==== ENTRIES SUPPLIED ====
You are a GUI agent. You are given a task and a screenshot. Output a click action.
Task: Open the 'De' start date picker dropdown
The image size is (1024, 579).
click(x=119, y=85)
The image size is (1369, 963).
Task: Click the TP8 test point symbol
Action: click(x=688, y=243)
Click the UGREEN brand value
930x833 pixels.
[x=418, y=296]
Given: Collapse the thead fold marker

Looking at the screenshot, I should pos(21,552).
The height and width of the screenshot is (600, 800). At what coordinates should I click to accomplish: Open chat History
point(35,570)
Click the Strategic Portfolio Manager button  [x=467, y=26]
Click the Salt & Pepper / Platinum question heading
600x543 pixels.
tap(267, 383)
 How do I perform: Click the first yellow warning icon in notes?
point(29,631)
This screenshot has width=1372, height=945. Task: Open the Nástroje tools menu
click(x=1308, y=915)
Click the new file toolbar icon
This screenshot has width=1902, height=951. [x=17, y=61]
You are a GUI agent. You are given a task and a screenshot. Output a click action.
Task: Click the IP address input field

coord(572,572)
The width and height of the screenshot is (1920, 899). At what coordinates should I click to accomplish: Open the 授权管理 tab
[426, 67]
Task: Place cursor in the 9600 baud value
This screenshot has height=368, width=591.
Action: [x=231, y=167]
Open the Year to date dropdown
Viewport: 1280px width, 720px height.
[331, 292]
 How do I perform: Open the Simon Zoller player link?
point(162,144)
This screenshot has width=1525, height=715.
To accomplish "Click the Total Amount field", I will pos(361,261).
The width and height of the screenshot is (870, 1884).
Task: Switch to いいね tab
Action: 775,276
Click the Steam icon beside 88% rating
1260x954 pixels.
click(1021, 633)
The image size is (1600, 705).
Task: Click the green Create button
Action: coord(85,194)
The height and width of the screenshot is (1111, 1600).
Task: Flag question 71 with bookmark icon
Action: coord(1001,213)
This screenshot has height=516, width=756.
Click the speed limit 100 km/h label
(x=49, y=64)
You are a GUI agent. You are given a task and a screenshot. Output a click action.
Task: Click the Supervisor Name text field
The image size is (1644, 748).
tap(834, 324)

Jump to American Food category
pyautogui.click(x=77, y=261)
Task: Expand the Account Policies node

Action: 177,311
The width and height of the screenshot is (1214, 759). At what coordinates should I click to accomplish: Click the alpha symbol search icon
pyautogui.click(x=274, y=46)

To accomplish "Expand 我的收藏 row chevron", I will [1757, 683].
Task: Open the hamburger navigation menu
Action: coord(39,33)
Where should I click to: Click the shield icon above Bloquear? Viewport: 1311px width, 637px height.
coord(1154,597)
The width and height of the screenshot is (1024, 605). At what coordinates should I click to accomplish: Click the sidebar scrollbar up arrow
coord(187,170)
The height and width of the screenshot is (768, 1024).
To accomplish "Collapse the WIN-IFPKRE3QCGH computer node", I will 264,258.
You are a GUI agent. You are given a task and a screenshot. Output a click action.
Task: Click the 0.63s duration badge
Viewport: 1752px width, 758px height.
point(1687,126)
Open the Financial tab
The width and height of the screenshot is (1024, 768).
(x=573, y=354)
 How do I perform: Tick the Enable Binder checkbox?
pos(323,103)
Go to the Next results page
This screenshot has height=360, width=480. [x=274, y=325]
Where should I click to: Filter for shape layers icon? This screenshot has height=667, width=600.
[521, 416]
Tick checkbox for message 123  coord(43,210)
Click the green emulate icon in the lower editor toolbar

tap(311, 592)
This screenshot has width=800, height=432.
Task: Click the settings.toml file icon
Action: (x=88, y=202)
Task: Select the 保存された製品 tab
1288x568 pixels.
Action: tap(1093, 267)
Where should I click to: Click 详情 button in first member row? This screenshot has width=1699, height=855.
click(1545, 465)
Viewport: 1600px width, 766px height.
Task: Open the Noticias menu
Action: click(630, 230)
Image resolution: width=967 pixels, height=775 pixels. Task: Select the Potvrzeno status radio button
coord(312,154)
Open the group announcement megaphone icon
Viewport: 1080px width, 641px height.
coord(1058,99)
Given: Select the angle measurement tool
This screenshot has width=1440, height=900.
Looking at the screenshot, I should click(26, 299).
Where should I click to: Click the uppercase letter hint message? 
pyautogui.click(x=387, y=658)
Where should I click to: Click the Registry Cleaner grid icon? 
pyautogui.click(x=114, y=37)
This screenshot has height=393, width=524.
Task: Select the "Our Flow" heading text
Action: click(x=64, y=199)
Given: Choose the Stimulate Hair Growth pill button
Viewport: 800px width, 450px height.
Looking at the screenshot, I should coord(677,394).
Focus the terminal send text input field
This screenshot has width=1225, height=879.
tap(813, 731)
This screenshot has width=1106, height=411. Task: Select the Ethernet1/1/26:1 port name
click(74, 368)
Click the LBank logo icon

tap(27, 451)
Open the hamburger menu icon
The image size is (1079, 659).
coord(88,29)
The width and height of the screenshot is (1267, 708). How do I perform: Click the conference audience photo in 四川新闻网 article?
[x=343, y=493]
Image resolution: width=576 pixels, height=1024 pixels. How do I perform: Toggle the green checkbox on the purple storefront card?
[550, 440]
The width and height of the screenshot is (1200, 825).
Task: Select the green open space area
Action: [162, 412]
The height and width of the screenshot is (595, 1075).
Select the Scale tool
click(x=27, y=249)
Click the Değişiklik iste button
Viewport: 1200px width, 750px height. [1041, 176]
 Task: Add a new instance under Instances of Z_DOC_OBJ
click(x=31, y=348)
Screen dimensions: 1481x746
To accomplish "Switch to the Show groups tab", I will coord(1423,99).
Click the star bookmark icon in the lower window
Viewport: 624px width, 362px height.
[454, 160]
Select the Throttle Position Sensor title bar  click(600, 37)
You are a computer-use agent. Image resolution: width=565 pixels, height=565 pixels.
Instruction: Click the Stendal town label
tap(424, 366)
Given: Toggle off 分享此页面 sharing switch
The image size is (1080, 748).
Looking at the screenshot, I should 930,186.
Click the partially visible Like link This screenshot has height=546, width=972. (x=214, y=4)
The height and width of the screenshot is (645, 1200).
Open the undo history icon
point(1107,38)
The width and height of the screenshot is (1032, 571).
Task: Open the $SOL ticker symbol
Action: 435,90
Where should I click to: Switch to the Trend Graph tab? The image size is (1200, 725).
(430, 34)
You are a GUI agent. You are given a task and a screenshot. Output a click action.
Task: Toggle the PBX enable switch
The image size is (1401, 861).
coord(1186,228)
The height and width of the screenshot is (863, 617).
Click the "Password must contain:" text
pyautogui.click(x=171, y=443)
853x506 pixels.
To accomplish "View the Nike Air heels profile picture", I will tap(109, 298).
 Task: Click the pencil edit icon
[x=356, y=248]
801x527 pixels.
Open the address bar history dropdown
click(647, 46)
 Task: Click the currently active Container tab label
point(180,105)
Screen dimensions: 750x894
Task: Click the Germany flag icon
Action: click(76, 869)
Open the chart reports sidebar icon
====
Of the entries listed above, reproduce only the lines starting at the line containing "Screen dimensions: 1481x746" and ending at the line containing "853x506 pixels.". Include both, exactly as they stand.

Screen dimensions: 1481x746
To accomplish "Switch to the Show groups tab", I will coord(1423,99).
Click the star bookmark icon in the lower window
Viewport: 624px width, 362px height.
[454, 160]
Select the Throttle Position Sensor title bar  click(600, 37)
You are a computer-use agent. Image resolution: width=565 pixels, height=565 pixels.
Instruction: Click the Stendal town label
tap(424, 366)
Given: Toggle off 分享此页面 sharing switch
The image size is (1080, 748).
Looking at the screenshot, I should 930,186.
Click the partially visible Like link This screenshot has height=546, width=972. (x=214, y=4)
The height and width of the screenshot is (645, 1200).
Open the undo history icon
point(1107,38)
The width and height of the screenshot is (1032, 571).
Task: Open the $SOL ticker symbol
Action: 435,90
Where should I click to: Switch to the Trend Graph tab? The image size is (1200, 725).
(430, 34)
You are a GUI agent. You are given a task and a screenshot. Output a click action.
Task: Toggle the PBX enable switch
The image size is (1401, 861).
coord(1186,228)
The height and width of the screenshot is (863, 617).
Click the "Password must contain:" text
pyautogui.click(x=171, y=443)
853x506 pixels.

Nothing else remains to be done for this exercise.